Kranker Mann mit einer Tasse Tee liegt auf dem Sofa
Die ständig und stark steigenden Krankenkassenprämien sind zur Hauptsorge der Menschen in der Schweiz geworden, wie eine grosse SRG-Umfrage zeigt. Keystone / Martin Ruetschi

In der Schweiz tragen die Krankenversicherten einen Viertel der Gesundheitskosten. Der neue Anstieg der Krankenversicherungsprämien von fast neun Prozent, der am Dienstag für 2024 angekündigt wurde, wird ihr Budget künftig noch mehr belasten. Nur: Eine Reform des Systems grenzt ans politisch Unmögliche.

Jedes Jahr dasselbe Ritual: Die Gesundheitskosten steigen und mit ihnen die Krankenversicherungsprämien. Wie das Bundesamt für Gesundheit (BAG) am Dienstag bekanntgab, werden die Krankenkassenprämien im nächsten Jahr um durchschnittlich 8,7% steigen.

Diese fortlaufenden Kosten- und Prämienexplosionen sind im Wahljahr 2023 zur grössten Sorge der Schweizer:innen avanciert, wie unsere grosse Umfrage kürzlich gezeigt hat. Im Vorfeld der eidgenössischen Wahlen am 22. Oktober hat das Problem auch die politischen Debatten belebt.
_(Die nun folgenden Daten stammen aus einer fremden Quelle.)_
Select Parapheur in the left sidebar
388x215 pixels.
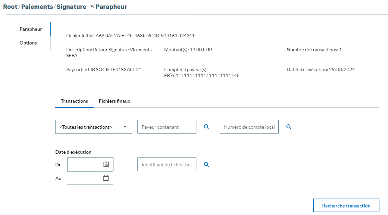tap(31, 29)
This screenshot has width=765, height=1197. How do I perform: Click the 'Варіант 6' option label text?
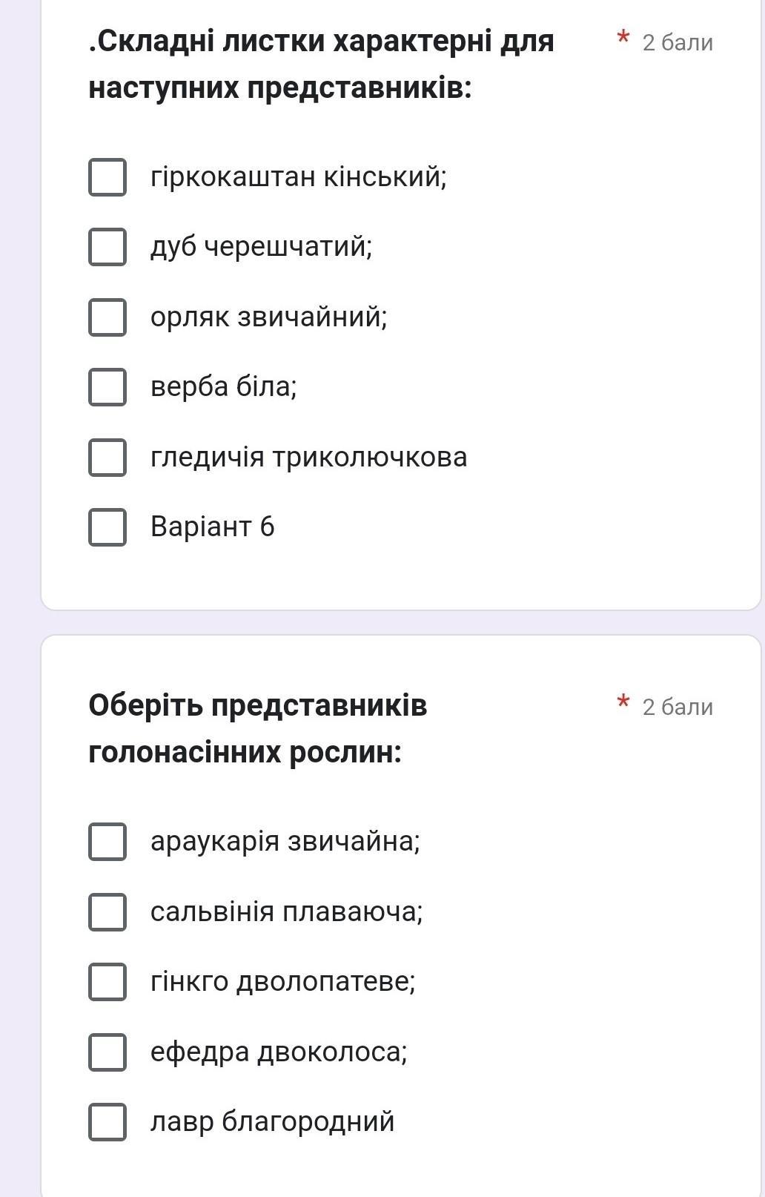pyautogui.click(x=212, y=527)
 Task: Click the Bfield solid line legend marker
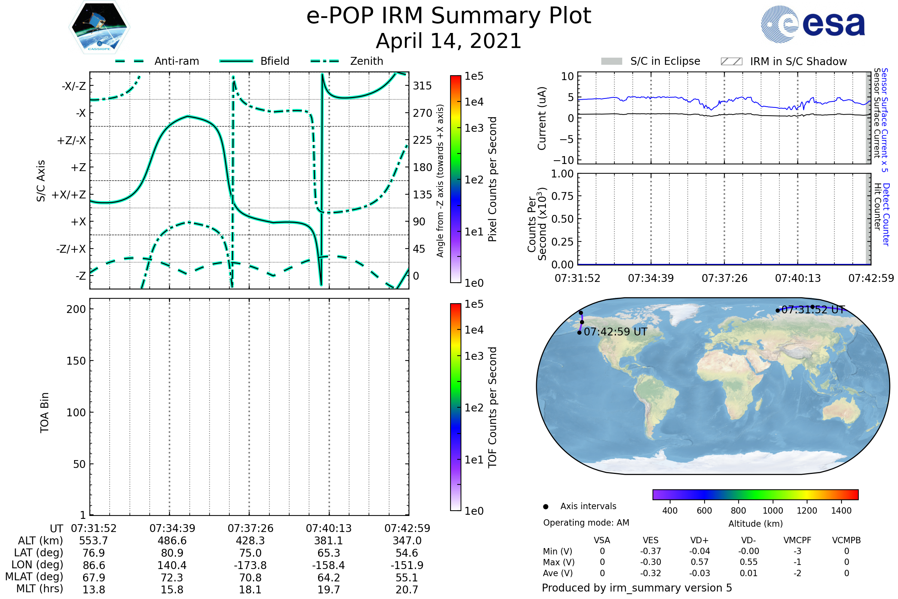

Die Parteien überbieten sich gegenseitig mit Vorschlägen, wie das Gesundheitssystem zu reformieren sei. Dabei wird aber rasch klar, dass es keine einfachen Lösungen gibt.

Die Tatsache, dass die Schweizer Haushalte einen grossen Teil der Gesundheitskosten selbst tragen müssen, ist fixer Teil des Systems. Die Grundversicherung bei einer Krankenkasse ist für alle, die im Land leben, obligatorisch. Die Prämien variieren aber von Anbieter zu Anbieter teils beträchtlich.

Hinzu kommt, dass die Krankenversicherung nicht die gesamten Gesundheitskosten erstattet, die bei Krankheit oder Unfall entstehen. Die Versicherten müssen einen Teil aus eigener Tasche bezahlen. Je höher dieser Selbstbehalt, desto günstiger die Monatsprämie. Die Franchise ist auf maximal 2500 Franken begrenzt.

So wird ein Viertel des schweizerischen Gesundheitssystems, das zu den teuersten der Welt zählt, direkt von den Patient:innen finanziert. Das zeigt die folgende Grafik, die auf Zahlen der Organisation für wirtschaftliche Zusammenarbeit und Entwicklung (OECD) basiert.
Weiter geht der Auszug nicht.